Facebook & Your Face

Facebook: Your Face Belongs to Us
The company it will never sell users’ data, but privacy advocates says it’s uniquely aggressive in opposing any limits on its increasingly intrusive facial recognition technology.

Facebook is working on advanced recognition technology that would put names to faces even if they are obscured and identify people by their clothing and posture.
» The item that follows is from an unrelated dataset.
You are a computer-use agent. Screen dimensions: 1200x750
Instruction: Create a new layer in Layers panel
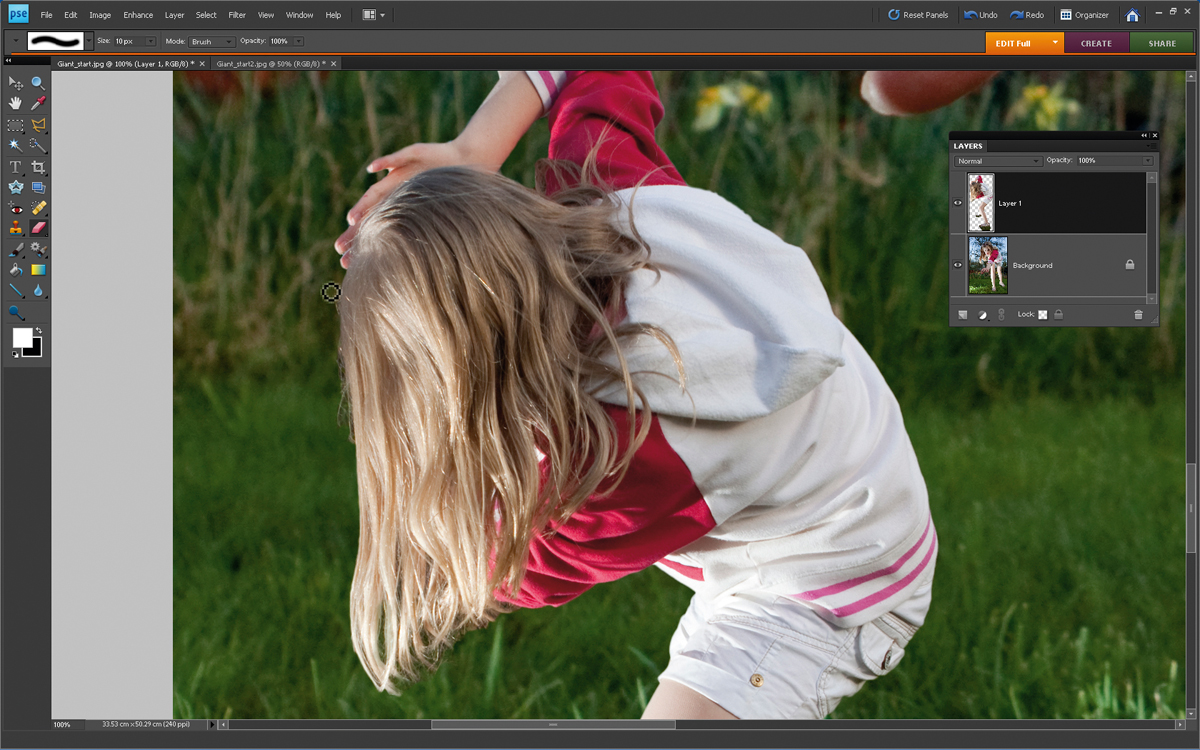[x=963, y=314]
Facebook has filed patents for technology allowing Facebook to tailor ads based on users’ facial expressions.

[ reference article below ]

Apparently Facebook owns your face.

Apparently Facebook owns your face and such anti-common sense is ignored by lawmakers.

Apparently Facebook owns your face and such anti-common sense is ignored by lawmakers and users of Facebook.

Make it your ambition to lead a quiet life, to mind your own business and to work with your hands, just as we told you, 1 Thessalonians 4:11

The world truly does have way too much time on it’s hands.


A whole-lot-of folks, i.e. companies, are pounding the pavement to enter Hell in ways they have not even dream-t are matters of sin.

Mark Zuckerberg had best consider why he is paid so well for such in-your-face sinning.

Again, the devil took him to a very high mountain and showed him all the kingdoms of the world and their splendor. “All this I will give you,” he said, “if you will bow down and worship me.” (Matthew 4:8-9)


opinion unto righteousness ~ enumclaw.com ~ timothy williams
[ proverbs 18:2 ]

Article Reference

(thedailybeast.com)—Even one of the inventors of facial recognition is worried. “It pains me to see a technology that I helped invent being used in a way that is not what I had in mind in respect to privacy,” said Joseph Atick, who helped develop facial recognition in the 1990s at Rockefeller University in New York City.
Atick, now an industry consultant, is concerned that companies such as Facebook will use the technology to identify individuals in public spaces without their knowledge or permission.
“I can no longer count on being an anonymous person,” he said, “when I’m walking down the street.”
Atick calls for federal regulations to protect people’s privacy, because without it Americans are left with “a myriad of state laws,” he said. “And state laws can be more easily manipulated by commercial interests.”